PALM BEACH GARDENS, Fla. — Fees and qualified default investment options were among the hottest topics at Pensions & Investments' 16th annual East Coast conference here.
James Delaplane, a partner in the law firm of Davis & Harman LLP, Washington, and the keynote speaker who opened the conference, said the fee disclosure bill introduced by Rep. George Miller, D-Calif., will retain the index fund requirement that had met resistance from some members of Congress as well as financial service companies and plan sponsors.

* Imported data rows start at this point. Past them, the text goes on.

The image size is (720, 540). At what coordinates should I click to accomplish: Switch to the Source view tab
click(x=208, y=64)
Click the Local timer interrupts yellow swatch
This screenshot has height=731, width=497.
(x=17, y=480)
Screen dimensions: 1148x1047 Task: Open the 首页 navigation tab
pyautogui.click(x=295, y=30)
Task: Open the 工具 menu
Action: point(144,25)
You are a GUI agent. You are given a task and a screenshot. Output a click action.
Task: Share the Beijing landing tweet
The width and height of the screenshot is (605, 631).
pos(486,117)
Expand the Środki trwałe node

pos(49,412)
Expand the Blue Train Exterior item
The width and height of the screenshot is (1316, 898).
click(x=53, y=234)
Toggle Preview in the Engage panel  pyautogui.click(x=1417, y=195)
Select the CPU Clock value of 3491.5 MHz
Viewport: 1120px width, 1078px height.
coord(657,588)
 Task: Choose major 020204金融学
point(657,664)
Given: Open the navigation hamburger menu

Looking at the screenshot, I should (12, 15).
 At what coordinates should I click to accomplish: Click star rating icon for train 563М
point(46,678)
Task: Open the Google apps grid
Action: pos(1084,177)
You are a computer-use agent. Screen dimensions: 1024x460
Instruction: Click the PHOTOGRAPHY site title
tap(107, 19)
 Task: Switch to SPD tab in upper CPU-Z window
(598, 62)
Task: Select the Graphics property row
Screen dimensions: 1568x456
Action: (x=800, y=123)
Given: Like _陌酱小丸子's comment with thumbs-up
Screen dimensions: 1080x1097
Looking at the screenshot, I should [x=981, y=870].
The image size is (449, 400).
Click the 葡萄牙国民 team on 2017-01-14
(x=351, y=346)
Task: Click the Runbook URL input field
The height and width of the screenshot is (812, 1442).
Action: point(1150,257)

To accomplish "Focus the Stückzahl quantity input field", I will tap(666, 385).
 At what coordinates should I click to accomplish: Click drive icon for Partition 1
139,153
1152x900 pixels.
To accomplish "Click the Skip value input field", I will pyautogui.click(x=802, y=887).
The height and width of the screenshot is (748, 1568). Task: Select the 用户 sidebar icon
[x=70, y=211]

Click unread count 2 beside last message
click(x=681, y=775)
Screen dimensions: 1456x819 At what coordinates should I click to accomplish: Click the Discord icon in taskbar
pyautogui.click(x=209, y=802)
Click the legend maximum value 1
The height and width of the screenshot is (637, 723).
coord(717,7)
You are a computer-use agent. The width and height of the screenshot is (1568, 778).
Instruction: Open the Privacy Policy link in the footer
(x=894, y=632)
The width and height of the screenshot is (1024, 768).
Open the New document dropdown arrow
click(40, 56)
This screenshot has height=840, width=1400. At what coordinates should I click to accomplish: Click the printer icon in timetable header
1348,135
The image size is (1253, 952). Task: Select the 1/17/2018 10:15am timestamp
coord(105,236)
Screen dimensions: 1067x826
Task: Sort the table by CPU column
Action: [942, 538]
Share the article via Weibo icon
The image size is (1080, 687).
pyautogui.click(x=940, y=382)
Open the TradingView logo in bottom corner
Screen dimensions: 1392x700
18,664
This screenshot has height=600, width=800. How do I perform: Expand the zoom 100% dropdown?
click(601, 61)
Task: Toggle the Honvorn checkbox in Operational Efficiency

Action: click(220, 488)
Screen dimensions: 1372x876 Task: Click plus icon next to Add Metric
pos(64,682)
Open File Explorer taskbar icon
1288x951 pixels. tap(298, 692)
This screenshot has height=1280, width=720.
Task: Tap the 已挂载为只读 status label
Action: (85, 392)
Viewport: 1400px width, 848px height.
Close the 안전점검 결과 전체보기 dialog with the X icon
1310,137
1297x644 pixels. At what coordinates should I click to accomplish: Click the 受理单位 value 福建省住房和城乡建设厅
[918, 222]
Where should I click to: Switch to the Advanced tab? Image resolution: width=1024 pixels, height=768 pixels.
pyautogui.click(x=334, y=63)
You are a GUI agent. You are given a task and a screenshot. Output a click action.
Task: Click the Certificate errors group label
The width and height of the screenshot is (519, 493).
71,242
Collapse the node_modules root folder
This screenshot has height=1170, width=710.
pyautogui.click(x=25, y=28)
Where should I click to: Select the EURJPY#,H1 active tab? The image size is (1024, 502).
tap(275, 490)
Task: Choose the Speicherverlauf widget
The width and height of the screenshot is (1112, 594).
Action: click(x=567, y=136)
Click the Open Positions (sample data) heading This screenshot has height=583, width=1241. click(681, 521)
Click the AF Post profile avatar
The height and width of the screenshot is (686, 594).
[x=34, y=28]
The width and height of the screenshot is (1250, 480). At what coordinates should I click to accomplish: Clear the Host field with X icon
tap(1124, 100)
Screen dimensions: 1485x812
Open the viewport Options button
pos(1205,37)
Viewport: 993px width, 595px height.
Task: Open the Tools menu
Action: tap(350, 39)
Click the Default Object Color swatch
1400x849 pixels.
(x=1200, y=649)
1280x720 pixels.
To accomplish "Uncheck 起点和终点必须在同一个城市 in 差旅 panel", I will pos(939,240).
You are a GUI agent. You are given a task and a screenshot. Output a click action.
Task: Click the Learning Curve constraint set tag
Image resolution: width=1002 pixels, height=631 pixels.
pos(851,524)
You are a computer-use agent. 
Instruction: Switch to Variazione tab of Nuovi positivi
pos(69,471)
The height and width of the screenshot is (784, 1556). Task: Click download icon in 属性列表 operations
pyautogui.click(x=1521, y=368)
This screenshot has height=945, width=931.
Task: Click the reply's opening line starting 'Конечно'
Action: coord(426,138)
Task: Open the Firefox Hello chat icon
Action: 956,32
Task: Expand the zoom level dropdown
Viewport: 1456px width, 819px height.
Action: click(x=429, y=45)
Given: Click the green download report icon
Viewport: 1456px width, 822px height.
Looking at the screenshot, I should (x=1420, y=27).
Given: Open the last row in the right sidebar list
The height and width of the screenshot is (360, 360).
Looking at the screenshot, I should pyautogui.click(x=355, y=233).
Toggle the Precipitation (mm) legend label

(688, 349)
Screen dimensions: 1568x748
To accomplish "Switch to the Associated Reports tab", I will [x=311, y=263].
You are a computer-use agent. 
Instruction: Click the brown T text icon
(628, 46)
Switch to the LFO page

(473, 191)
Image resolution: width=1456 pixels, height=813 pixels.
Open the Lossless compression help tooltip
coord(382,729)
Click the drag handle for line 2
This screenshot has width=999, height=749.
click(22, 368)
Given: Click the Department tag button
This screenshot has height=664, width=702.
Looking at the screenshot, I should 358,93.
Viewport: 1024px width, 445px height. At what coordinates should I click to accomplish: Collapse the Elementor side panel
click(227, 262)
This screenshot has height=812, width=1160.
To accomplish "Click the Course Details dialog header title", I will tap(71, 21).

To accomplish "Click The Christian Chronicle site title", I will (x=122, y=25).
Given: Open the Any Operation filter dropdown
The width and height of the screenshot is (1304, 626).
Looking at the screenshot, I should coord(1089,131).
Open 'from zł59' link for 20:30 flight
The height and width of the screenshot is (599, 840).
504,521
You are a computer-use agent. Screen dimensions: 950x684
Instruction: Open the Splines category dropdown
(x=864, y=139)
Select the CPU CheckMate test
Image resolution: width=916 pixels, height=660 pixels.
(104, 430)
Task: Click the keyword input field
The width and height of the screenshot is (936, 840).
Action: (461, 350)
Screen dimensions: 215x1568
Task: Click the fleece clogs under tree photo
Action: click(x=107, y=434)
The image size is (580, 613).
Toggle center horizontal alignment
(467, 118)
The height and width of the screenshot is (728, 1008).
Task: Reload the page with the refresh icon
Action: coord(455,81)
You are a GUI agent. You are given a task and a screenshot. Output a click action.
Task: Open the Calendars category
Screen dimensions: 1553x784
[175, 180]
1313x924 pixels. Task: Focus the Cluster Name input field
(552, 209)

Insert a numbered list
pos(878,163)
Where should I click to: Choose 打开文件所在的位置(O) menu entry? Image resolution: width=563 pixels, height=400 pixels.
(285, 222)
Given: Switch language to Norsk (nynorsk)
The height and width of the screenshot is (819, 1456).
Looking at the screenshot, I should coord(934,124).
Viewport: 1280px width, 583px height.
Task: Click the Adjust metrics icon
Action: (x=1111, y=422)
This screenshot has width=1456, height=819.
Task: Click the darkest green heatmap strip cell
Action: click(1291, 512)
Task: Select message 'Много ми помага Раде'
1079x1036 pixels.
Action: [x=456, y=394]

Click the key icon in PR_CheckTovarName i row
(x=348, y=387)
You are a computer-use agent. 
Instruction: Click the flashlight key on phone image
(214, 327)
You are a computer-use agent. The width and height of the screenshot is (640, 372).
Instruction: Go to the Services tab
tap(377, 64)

“George Miller will be bringing his fee disclosure bill to the floor in April. The most significant part is that (Mr.) Miller is retaining the requirement that a plan have an index fund in its lineup. The House will vote this summer and it will pass,” predicted Mr. Delaplane, who added that it will pass in the Senate as well.
Turning his attention to the 2008 presidential election, Mr. Delaplane asked attendees to disregard his previous predictions. “I won't revisit my predictions from last time. October was a long time ago,” Mr. Delaplane said over laughter, referring to his picks of Sen. Hillary Clinton, D-N.Y., and former Massachusetts Gov. Mitt Romney as the candidates for president. He now predicts Sen. Barack Obama, D-Ill., will win the White House.
As for Congress, he predicted the Democrats will hold control in the House and Senate after the November election. “The GOP holds 22 of the 34 Senate seats up in 2008,” he said.
Panelists also turned their attention to the issue of qualified default investment alternatives. The Pension Protection Act of 2006 encouraged companies to automatically enroll participants into one of three qualified default investment alternatives, or QDIAs: balanced funds, target-date funds or managed accounts. The Department of Labor finalized the proposed regulations late last year.